Understanding BCrypt and Password Hashing in Spring Security

Introduction – The article introduces the built‑in encryption algorithm BCrypt in Spring Security, highlighting its reputation as a highly secure hashing method.

Hash (Hash) vs. Encryption (Encrypt)

Hashing converts input text into a fixed‑length, irreversible digest, while encryption transforms input into a reversible ciphertext of variable length.

Hash algorithms generate outputs of the same length; encryption outputs vary with the plaintext length.

Hashes are one‑way; encryption is reversible.

Although a hash is not an encryption algorithm, its one‑way nature makes it a component of security mechanisms.

JDK String hashCode Implementation

public int hashCode() {
    int h = hash;
    if (h == 0 && value.length > 0) {
        char val[] = value;
        for (int i = 0; i < value.length; i++) {
            h = 31 * h + val[i];
        }
        hash = h;
    }
    return h;
}

The algorithm follows the formula s[0]*31^(n-1) + s[1]*31^(n-2) + ... + s[n-1] , where s[i] is the character at index i and n is the string length.

HashMap Secondary Hashing

HashMap first calls hashCode() on the key, then applies a secondary hash:

// Compute secondary hash
int hash = hash(key.hashCode());

static int hash(int h) {
    h ^= (h >>> 20) ^ (h >>> 12);
    return h ^ (h >>> 7) ^ (h >>> 4);
}

Despite different formulas, the secondary hash ensures that identical keys produce the same final hash value.

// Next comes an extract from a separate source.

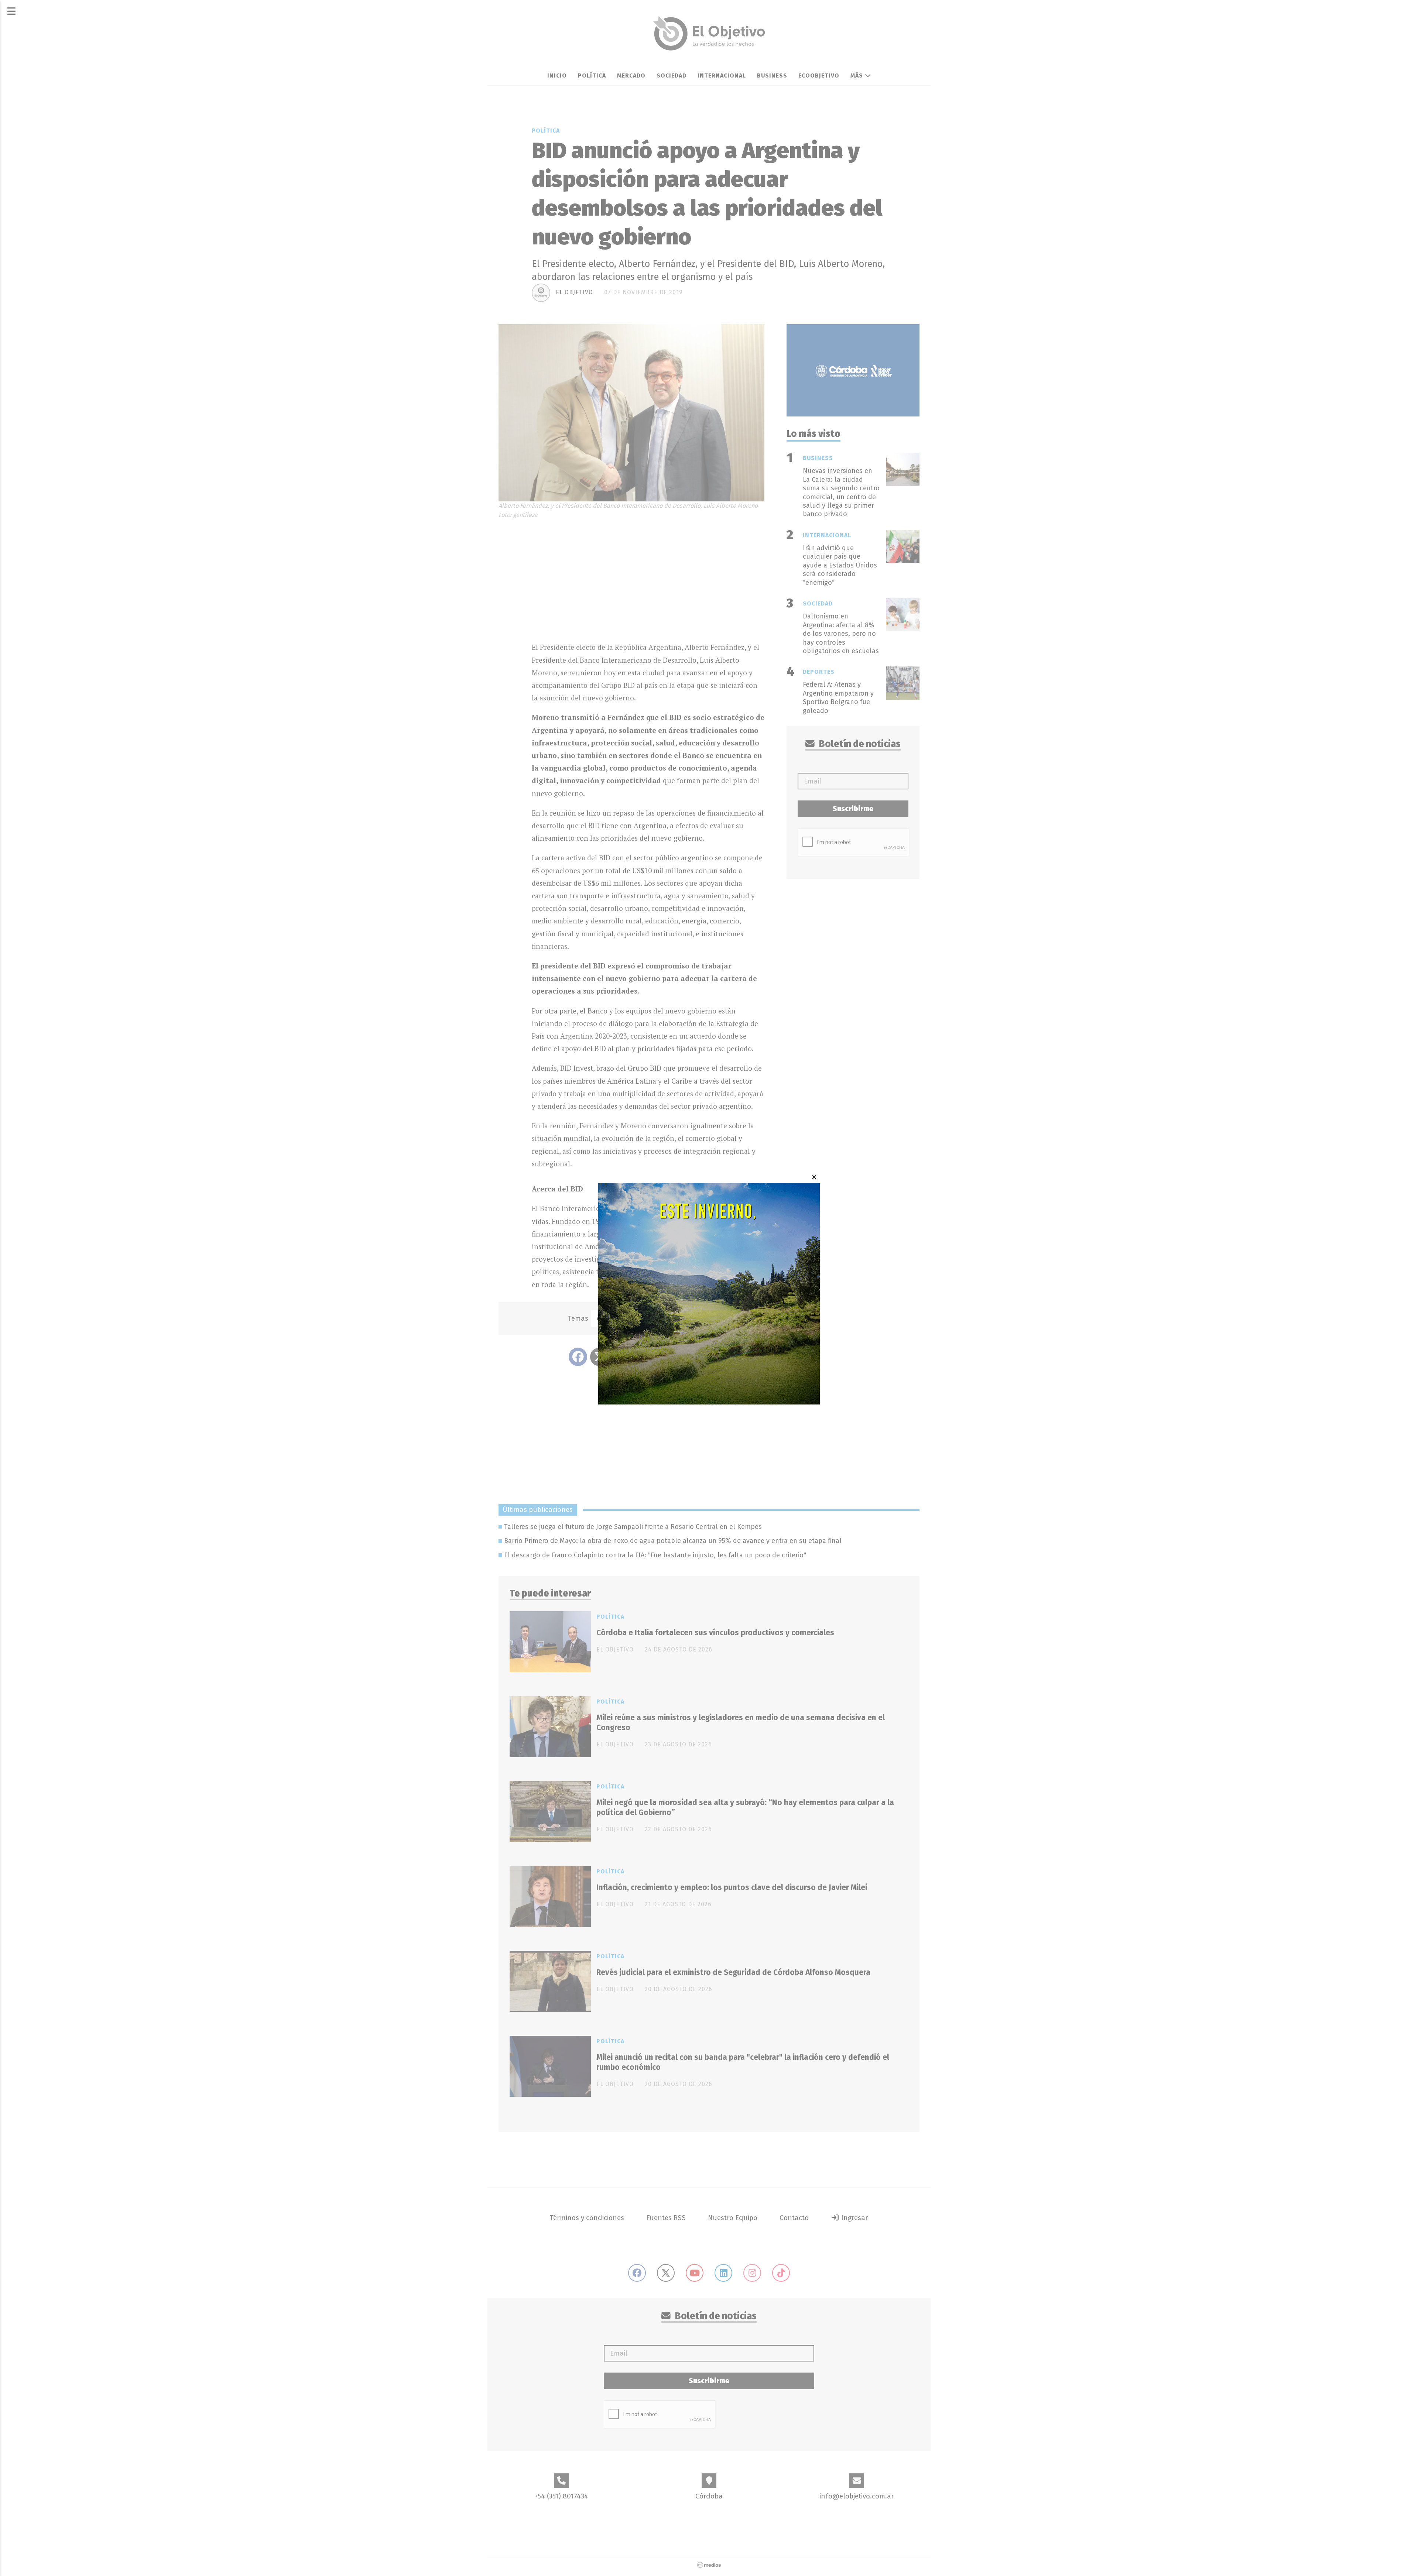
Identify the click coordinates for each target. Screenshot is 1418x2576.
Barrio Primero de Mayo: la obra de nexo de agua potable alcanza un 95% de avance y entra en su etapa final (673, 1541)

Why Is a Hash Irreversible?

Because information is lost during the hashing process; many different inputs can produce the same hash (e.g., a simple addition hash of 3+4=7 cannot be uniquely reversed).

Why MD5 Is Insecure

MD5 produces a fixed hash for a given input, making it vulnerable to brute‑force enumeration, dictionary attacks, and rainbow tables. Even though brute‑force on a single machine is costly, distributed computing can still crack MD5 hashes.

Defending Against Rainbow‑Table Attacks

The most effective defense is adding a unique salt to each password before hashing, which makes pre‑computed rainbow tables ineffective.

BCrypt – A More Secure Hashing Algorithm

BCrypt, designed by Niels Provos and David Mazières, is based on the Blowfish cipher and includes built‑in random salting and an adjustable cost factor to slow down brute‑force attacks.

In Spring Security, BCrypt can be used as follows:

@Bean
public PasswordEncoder passwordEncoder() {
    return new BCryptPasswordEncoder();
}

The generated hash format is $2b$[cost]$[22‑character‑salt][31‑character‑hash] . Example:

$2a$10$N9qo8uLOickgx2ZMRZoMyeIjZAgcfl7p92ldGxad68LJZdL17lhWy

Here $2a$ identifies BCrypt, 10 is the cost factor (2^10 = 1024 rounds), the next 22 characters are the Base64‑encoded salt, and the final 31 characters are the Base64‑encoded hash.

PasswordEncoder Interface

Spring Security provides the PasswordEncoder interface with three methods:

public interface PasswordEncoder {
    String encode(CharSequence rawPassword);
    boolean matches(CharSequence rawPassword, String encodedPassword);
    default boolean upgradeEncoding(String encodedPassword) { return false; }
}

encode – hashes a raw password for storage (e.g., during user registration).

matches – verifies a raw password against a stored hash (e.g., during login).

upgradeEncoding – determines whether a stored hash needs re‑encoding.

Example usage in a registration flow:

// Save user with hashed password
user.setPassword(passwordEncoder.encode(user.getPassword()));

BCryptPasswordEncoder is the recommended implementation:

public class PasswordEncoderTest {
    @Test
    void bCryptPasswordTest() {
        PasswordEncoder passwordEncoder = new BCryptPasswordEncoder();
        String rawPassword = "123456"; // original password
        String encodedPassword = passwordEncoder.encode(rawPassword);
        System.out.println("Original password" + rawPassword);
        System.out.println("Hashed password:" + encodedPassword);
        System.out.println(rawPassword + " matches " + encodedPassword + ":" + passwordEncoder.matches(rawPassword, encodedPassword));
        System.out.println("654321 matches " + encodedPassword + ":" + passwordEncoder.matches("654321", encodedPassword));
    }
}

Running the test shows that each call to encode produces a different hash due to random salting, making BCrypt resistant to rainbow‑table and brute‑force attacks.

In summary, BCrypt provides random salts, adjustable cost, and strong security, making it the preferred password‑hashing algorithm in Spring Security.